=== Provided records ===
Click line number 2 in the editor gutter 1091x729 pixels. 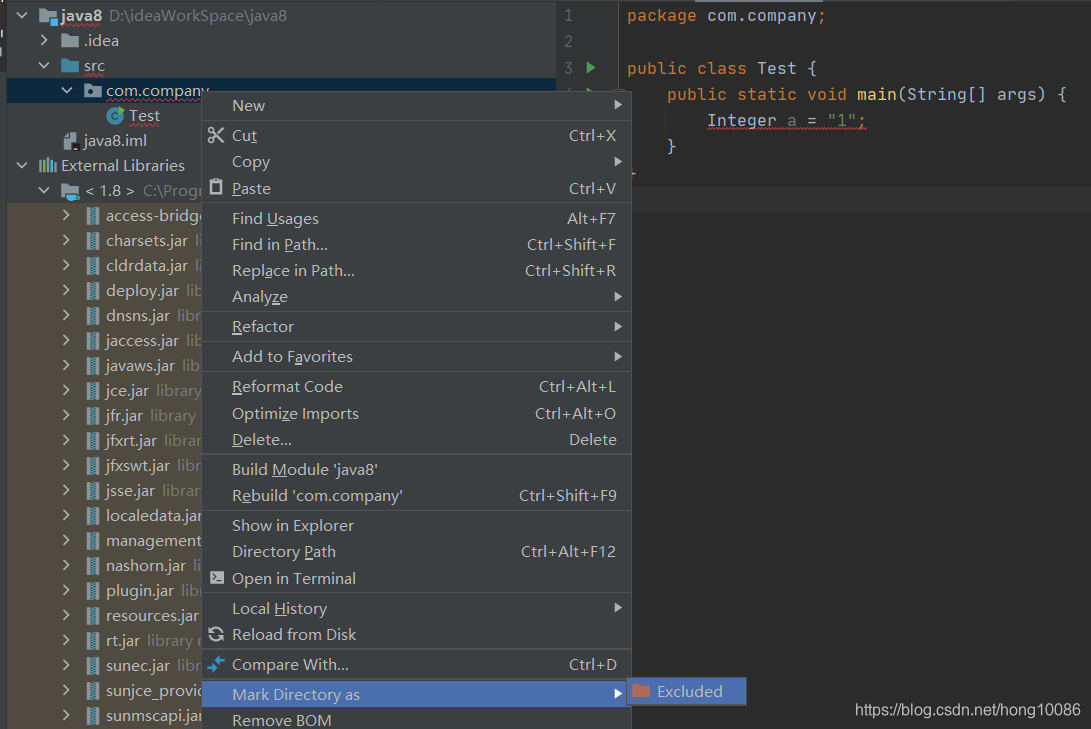[x=566, y=41]
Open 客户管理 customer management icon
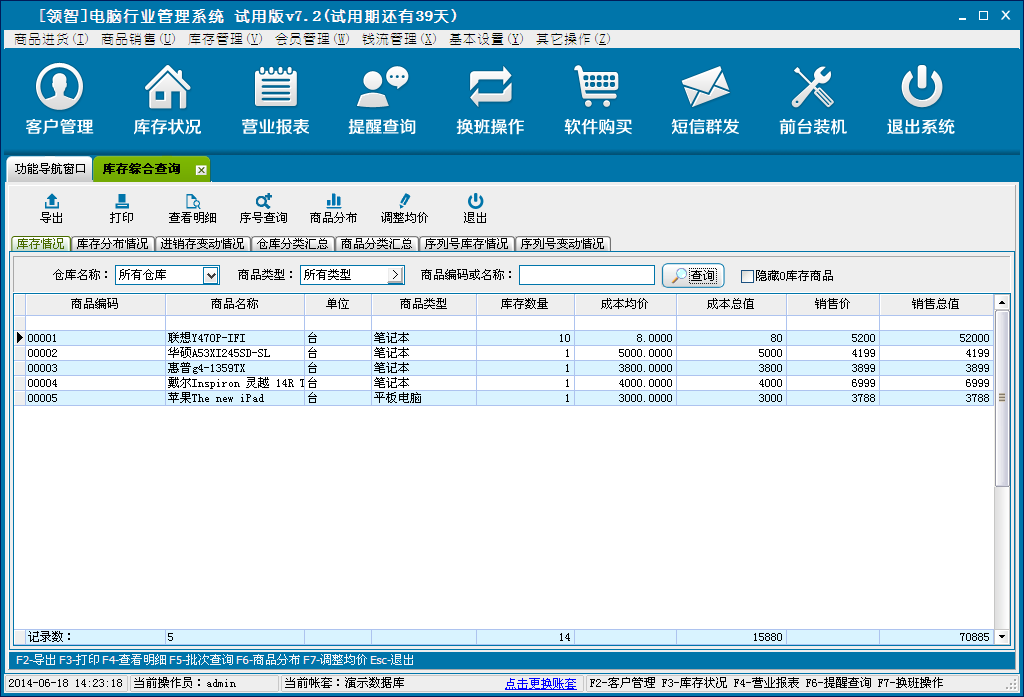Screen dimensions: 1024x697 point(59,88)
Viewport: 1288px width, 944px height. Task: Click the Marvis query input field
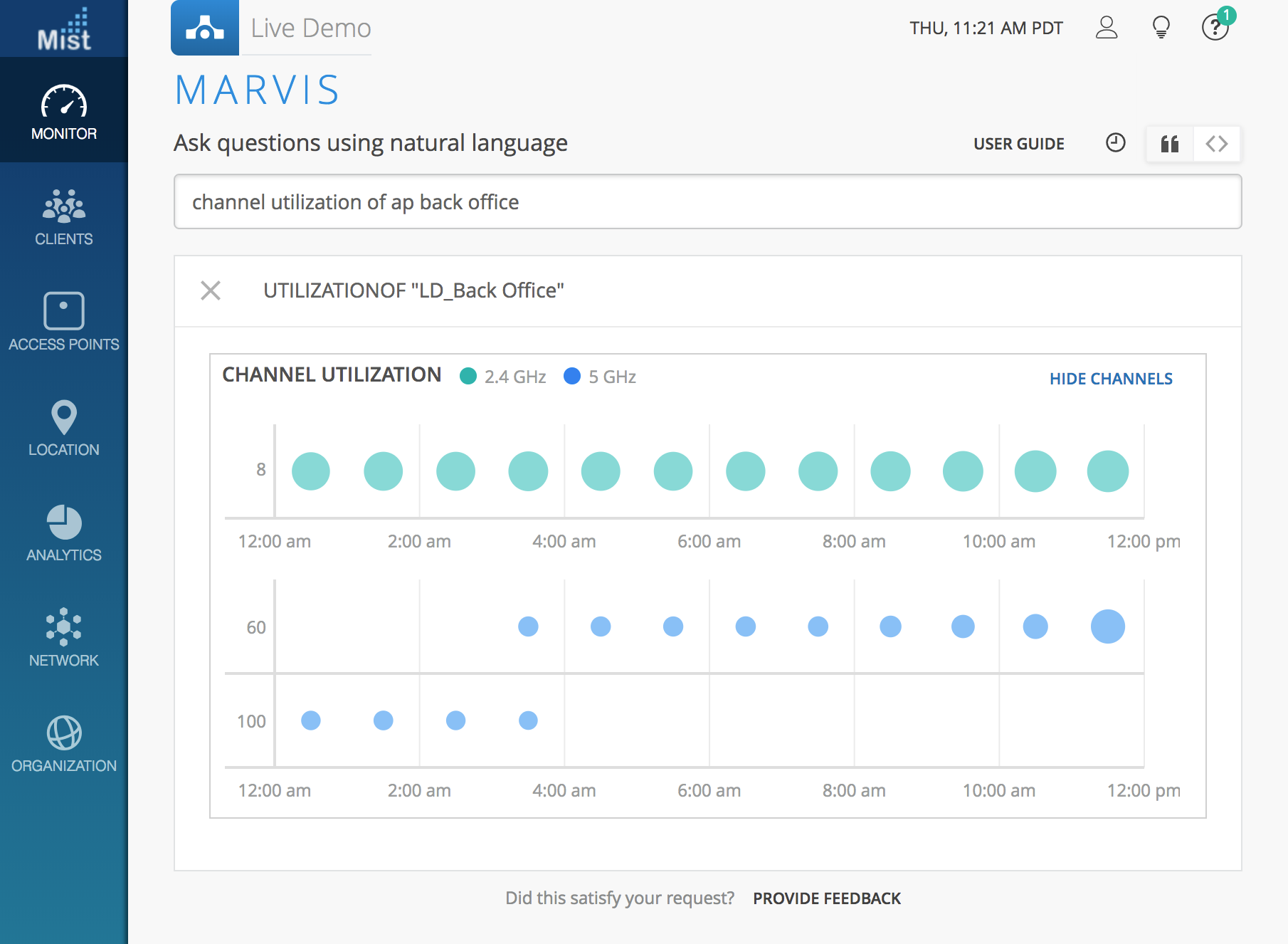(x=707, y=202)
===
No pictures belong in the copy: reproduce exactly the lines above from the one that contains "Viewport: 1288px width, 944px" through the last line of the entries.

Task output >>
Viewport: 1288px width, 944px height. Task: Click the Marvis query input field
(x=707, y=202)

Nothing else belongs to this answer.